**Document section**
Orioles' Parrish finds groove

Oft-injured reliever is in running for one of last bullpen spots

March 21, 2007|By Roch Kubatko | Roch Kubatko,SUN REPORTER

FORT LAUDERDALE, FLA. -- This hasn't been the smoothest spring training for Orioles reliever John Parrish, but it's clear he's more comfortable on the mound. And in his own skin.

Parrish followed a poor outing with 1 2/3 perfect innings last Wednesday, and he struck out three batters in the eighth Saturday. He's making a hard charge for one of the last bullpen spots, a quest that has become more obtainable now that the Orioles seem inclined to keep a second left-hander.

"The decision's up to them," he said. "I can't determine anything besides going out there and pitching well and seeing what happens."

At least he's pitching again. Parrish has spent parts of five seasons with the Orioles beginning in 2000, but he's still fighting for a job in camp and trying to establish himself enough that doubts about his ability and staying power will disappear like a curveball with a heavy drop.

He'd be on firmer ground if he hadn't undergone ligament-reconstructive surgery on his left elbow in July 2005 and missed all of 2006 because he needed another procedure to clean out the elbow. Parrish also missed the 2002 season after tearing a ligament in his right knee during an exhibition game.

Finally healthy again, Parrish has allowed four runs and eight hits in 7 2/3 innings, with 12 strikeouts. He could join free-agent acquisition Jamie Walker as the second left-hander, especially if the Orioles decide to break camp with 13 pitchers and only three bench players.

"I'm pretty confident right now," Parrish said. "I'm throwing strikes, and I'm feeling good about that. I know what I'm doing out there now. My confidence hasn't gone anywhere. I'm not worried about competition at all."

Parrish has an option remaining and could begin the season in the minors if the Orioles can't make room. But that scenario might be fading.

"I think Johnny has been around for a while," manager Sam Perlozzo said. "If he can maintain composure and control out there, there's no reason for him to have to start down there."

Facing the New York Mets on Saturday, Parrish struck out three batters in the seventh inning, but had to face a fourth when a ball skipped past catcher Adam Donachie. He ran the count to 2-2 before getting the out, but also gave up a two-run homer to Carlos Beltran.

"Anything he threw was right there," Donachie said. "I basically didn't have to move the glove. The strikeouts were off his slider. He was snapping them off pretty good. They were nice and tight. One batter, he threw, like, seven sliders and never gave him a fastball. All of them were tight, breaking real hard at the end. He was throwing hard and had command of almost every pitch."

**Given records**
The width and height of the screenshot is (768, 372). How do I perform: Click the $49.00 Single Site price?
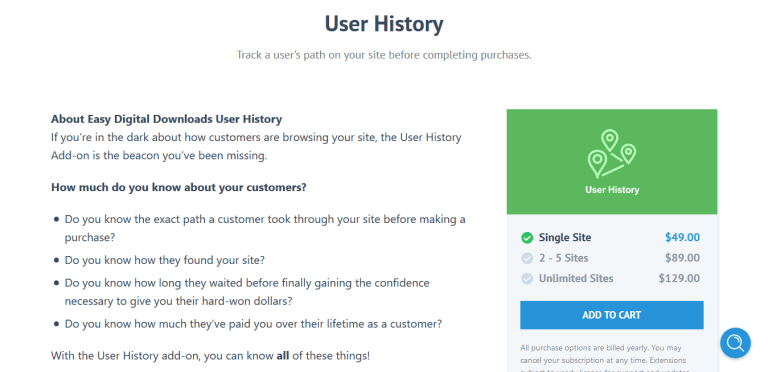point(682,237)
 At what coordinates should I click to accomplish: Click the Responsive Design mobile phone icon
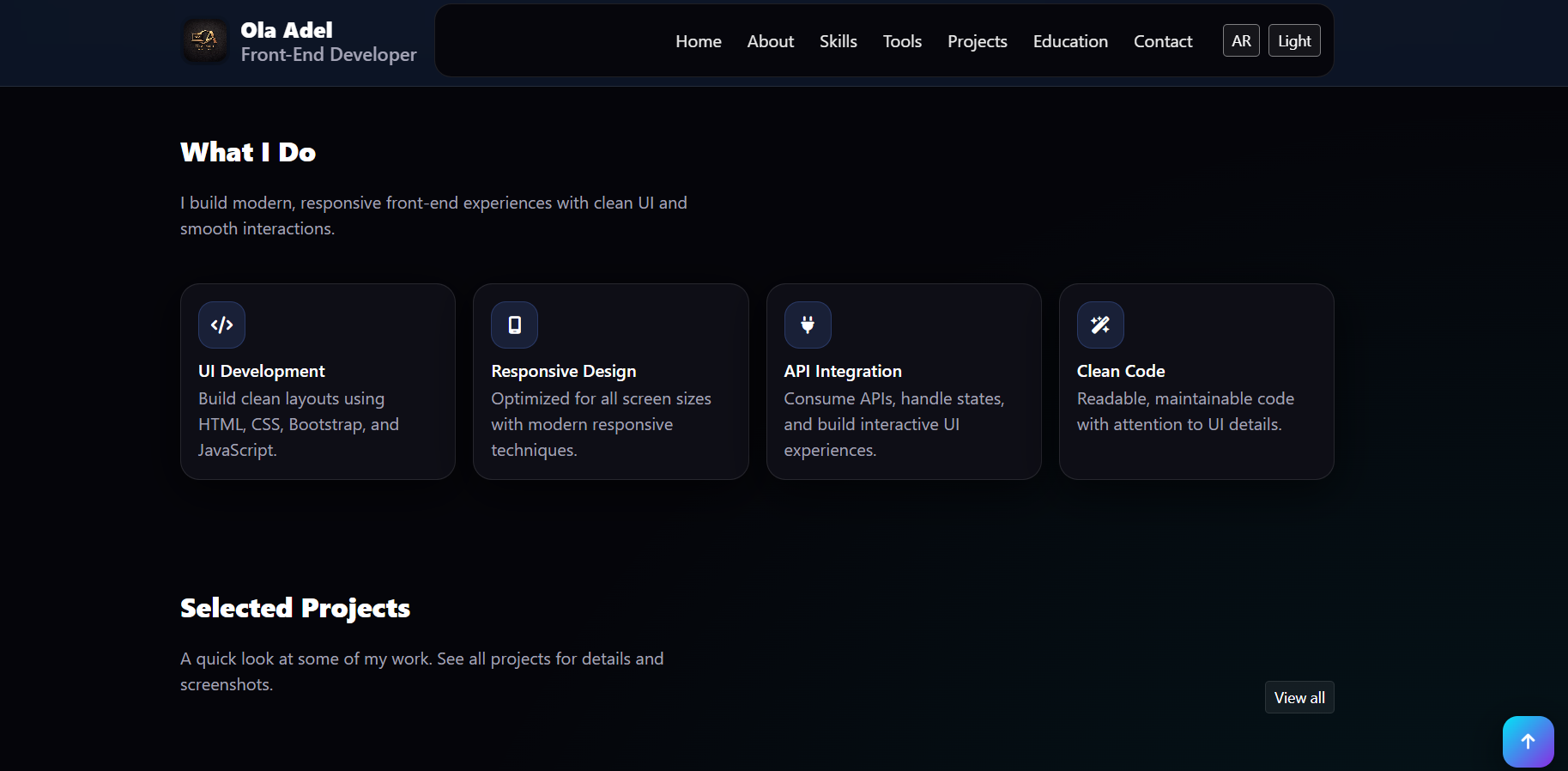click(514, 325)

--

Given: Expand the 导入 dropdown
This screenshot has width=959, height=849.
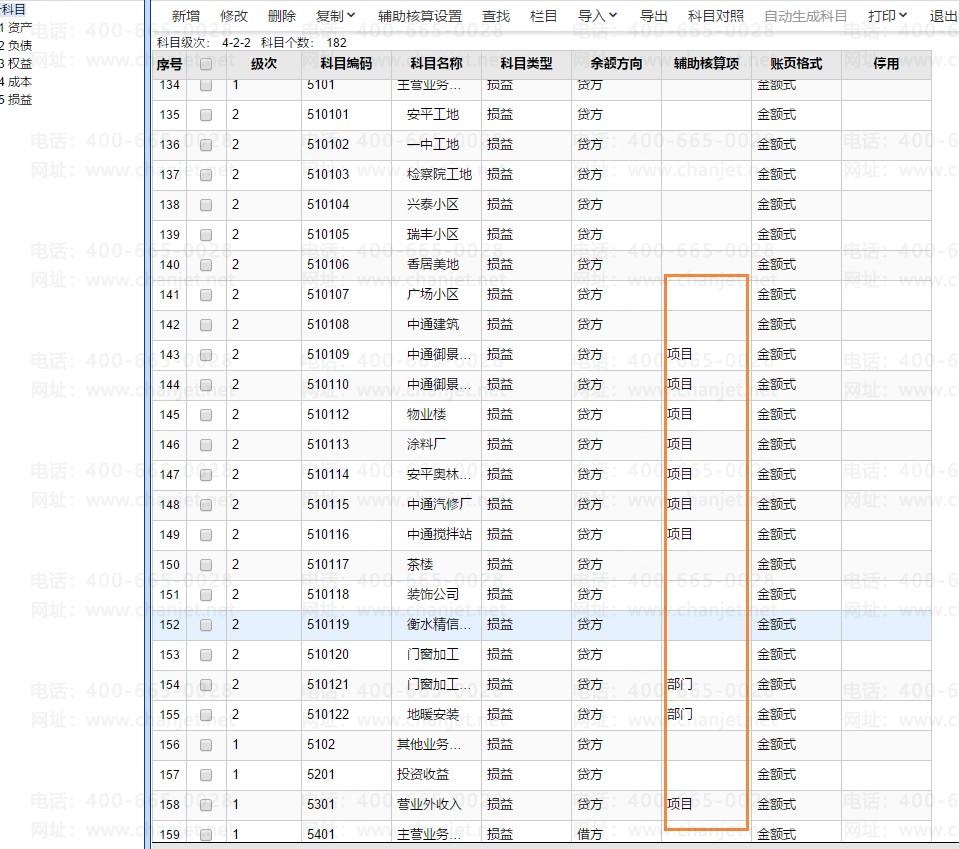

...

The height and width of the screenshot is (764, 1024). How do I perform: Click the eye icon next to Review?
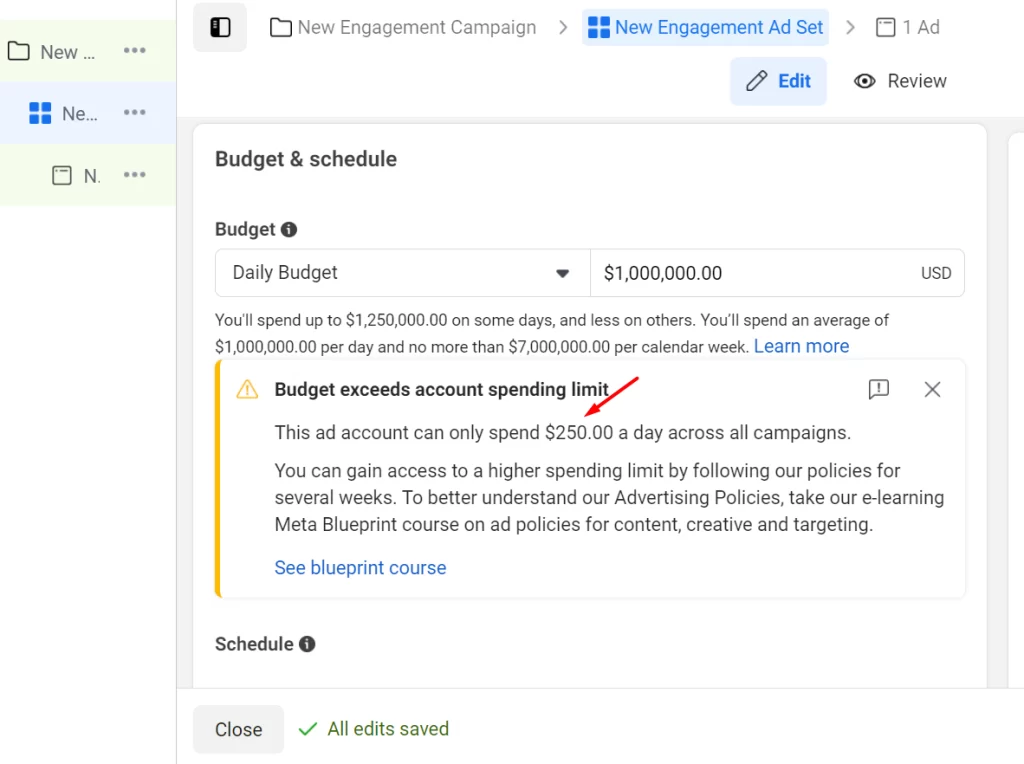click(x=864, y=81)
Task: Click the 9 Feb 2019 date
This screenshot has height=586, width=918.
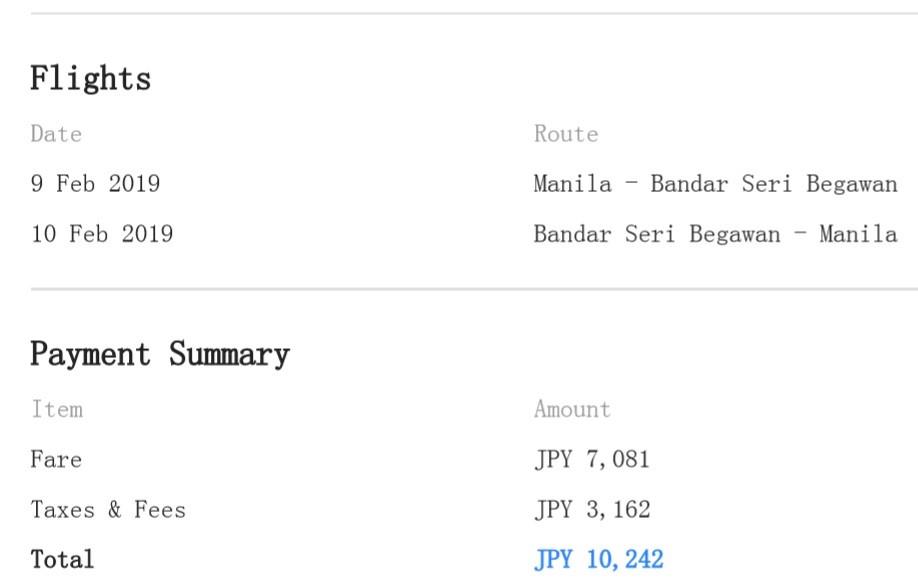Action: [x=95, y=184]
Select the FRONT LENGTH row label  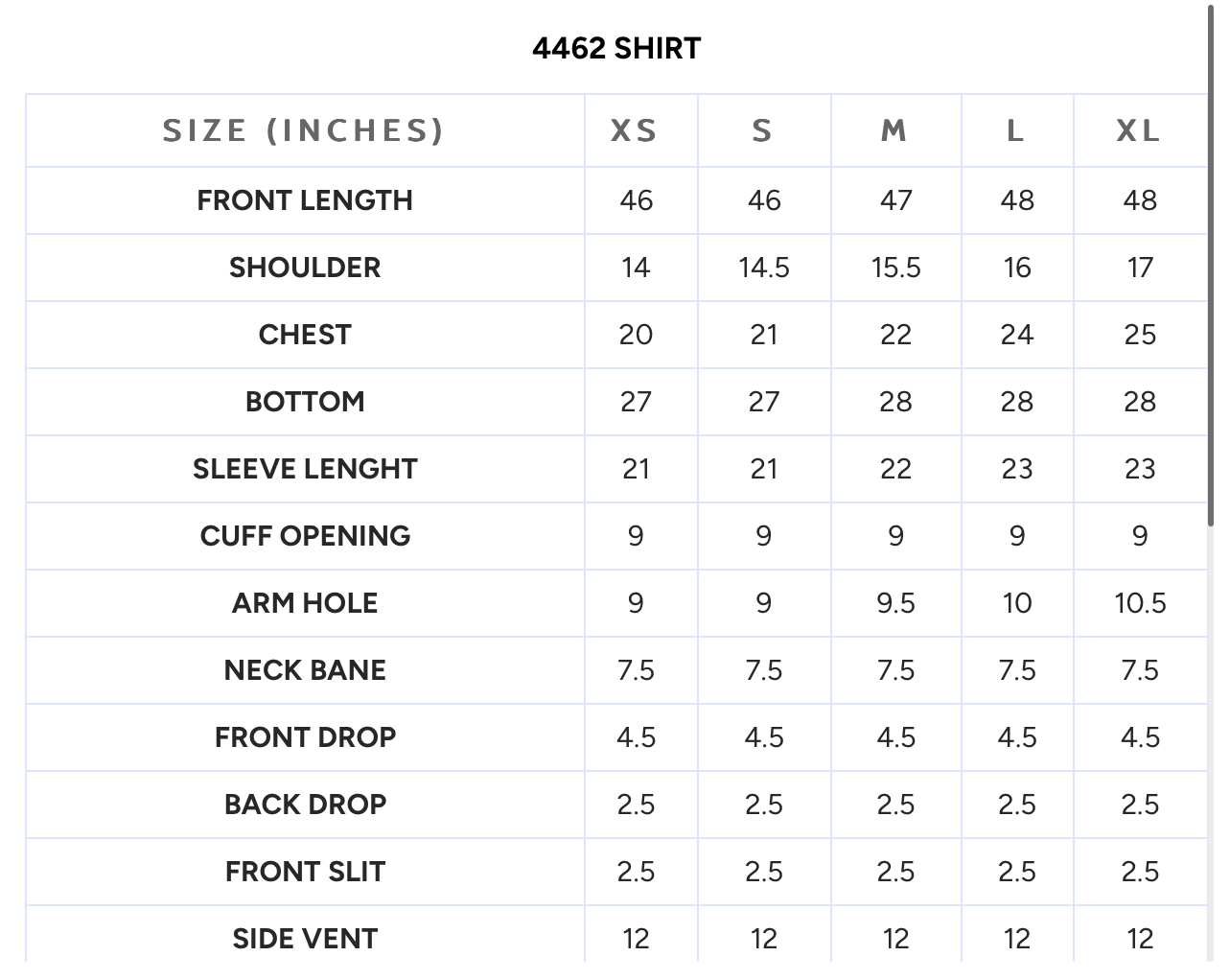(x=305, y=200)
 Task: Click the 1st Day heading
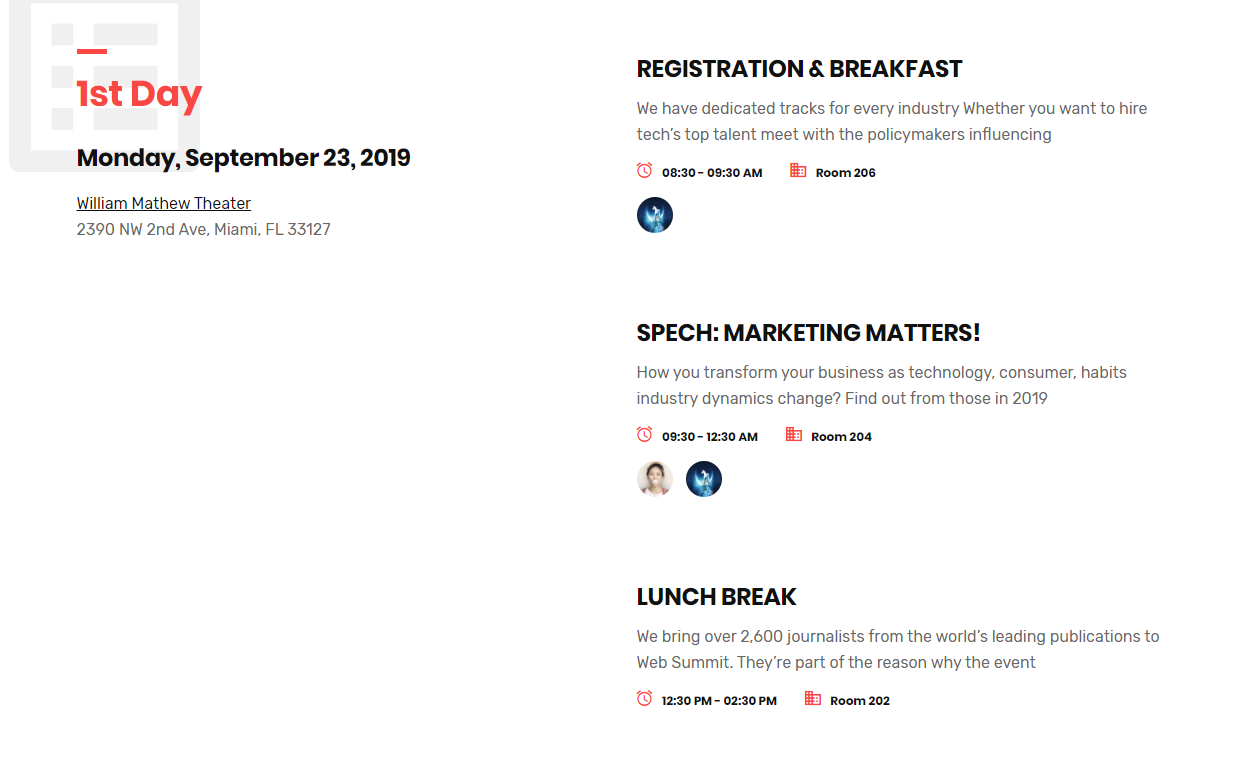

**Work instructions**
Pick up the article on Orioles reliever John Parrish's spring training and continue it from its last paragraph.

**Response**
"He's always had great stuff," said J.R. House, who has also caught Parrish this spring. "Unfortunately, he's had some injuries that he's had to battle through. But his arm seems to be 100 percent recovered. It looks like he's ready to go."

Or maybe he's not going anywhere. The Orioles hold Parrish in such high regard, they've resisted trading him despite numerous inquiries this spring.

"This is the best I've seen John pitch," said bullpen coach Dave Trembley, who managed Parrish at Double-A Bowie. "John has been pitching this spring instead of just throwing. I think the layoff has tempered him. He's really worked on his mechanics. He stays back over the rubber. He's always had a great arm -- plus fastball, sharp slider, but he was a little wild. He was a flier, a jumper, out of control, high and low. But not anymore."

Parrish walked 17 batters in 17 1/3 innings in 2005 and 35 in 36 1/3 innings in 2000. Managers couldn't trust him with runners on base. They loved the arm, but not the drama.

"I used to just rear back and throw," he said. "Now, I'm taking my time, and I feel every pitch and I throw every pitch with a purpose. I've always been overaggressive. I felt like I didn't breathe when I was out there and I never took my time."

Parrish became his own tutor during the winter, a pitcher having a heart-to-heart with himself. He has been in the organization since the Orioles chose him in the 25th round of the 1996 draft. Seemingly in a rush whenever he took the mound, he's in no hurry to leave them.

"It's been a long time with the Orioles," he said. "They see something in me that I finally see in myself, so we're going to go with that."